Sensitivity analysis
For the input variable xi, the computed Cd values at maximum and minimum are denoted as fmax (xi) and fmin(xi), respectively, while other input variables remain constant at their average values. Figure 8 presents the SA results of Cd to internal angle (θ), cycle number (N), and water depth contraction ratio (H/G). As shown in Figure 8, the water depth contraction ratio is the predominant parameter, with an SA index of approximately 63.42%, followed by 31.96% for the internal head angle and 4.62% for the cycle number, indicating that the cycle number parameter has an insignificant effect on Cd values.
Comparison with previous study
CONCLUSIONS
This study successfully applied regression and ML techniques to predict the discharge coefficient (Cd) of labyrinth sluice gates. The results demonstrate the superiority of ML models, particularly GEP, in accurately forecasting Cd based on fundamental gate properties.
An SA revealed that the water depth contraction ratio (H/G) is the most influential variable, accounting for 63% of the total variation in Cd. The internal head angle (θ) contributes 32%, while the cycle number (N) has a relatively minor impact of 5%. These findings provide valuable insights for the design and operation of labyrinth sluice gates, enabling hydraulic engineers to accurately estimate Cd and optimize gate performance.

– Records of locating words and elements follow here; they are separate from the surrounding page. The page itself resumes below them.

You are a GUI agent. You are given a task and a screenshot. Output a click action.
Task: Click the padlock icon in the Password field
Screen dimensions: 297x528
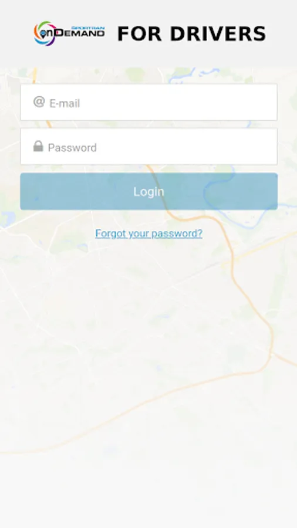pyautogui.click(x=38, y=146)
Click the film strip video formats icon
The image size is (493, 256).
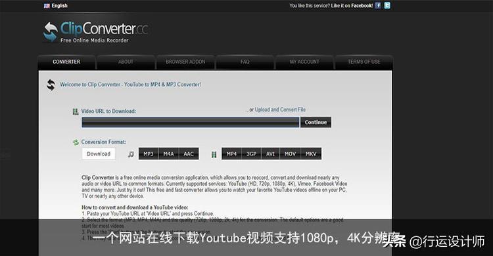(x=214, y=154)
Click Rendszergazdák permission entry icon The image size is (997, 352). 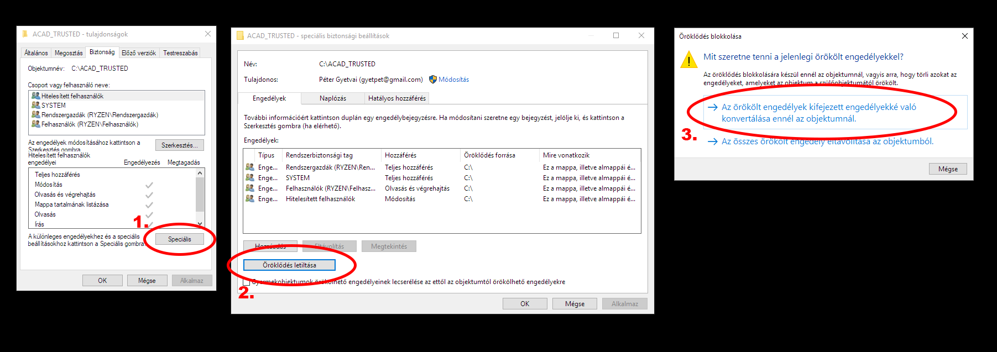(x=250, y=167)
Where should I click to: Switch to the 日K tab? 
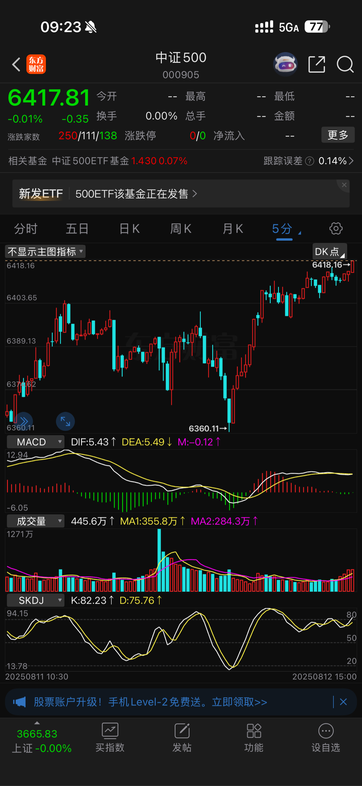129,229
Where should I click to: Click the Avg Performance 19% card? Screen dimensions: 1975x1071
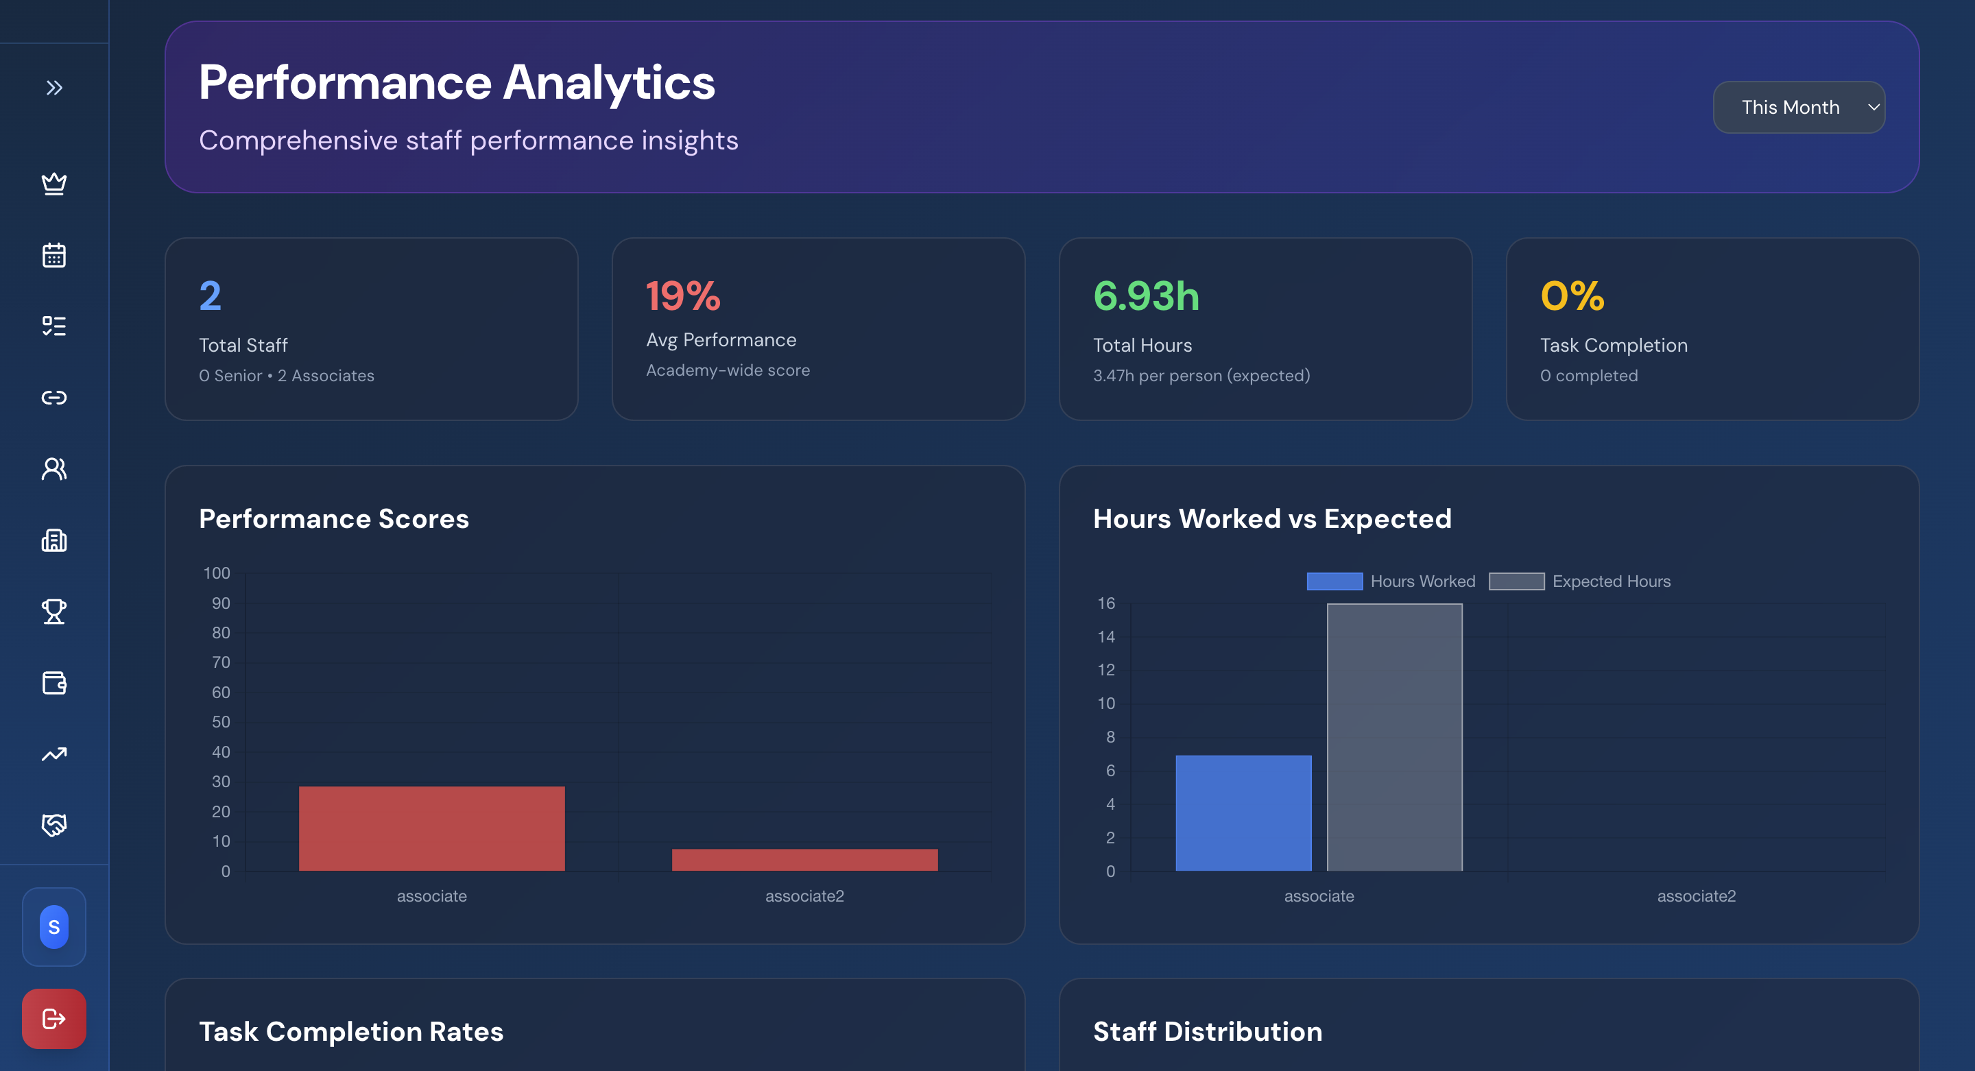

While the GEP model offers exceptional accuracy, expanding the training dataset with a wider range of experimental conditions would further enhance its versatility and applicability. This study contributes to the advancement of water resource management and flood control by providing a reliable and efficient tool for predicting the discharge characteristics of labyrinth sluice gates.
FUNDING
There is no fund in this manuscript.
DATA AVAILABILITY STATEMENT
Data cannot be made publicly available; readers should contact the corresponding author for details.
CONFLICT OF INTEREST
The authors declare there is no conflict.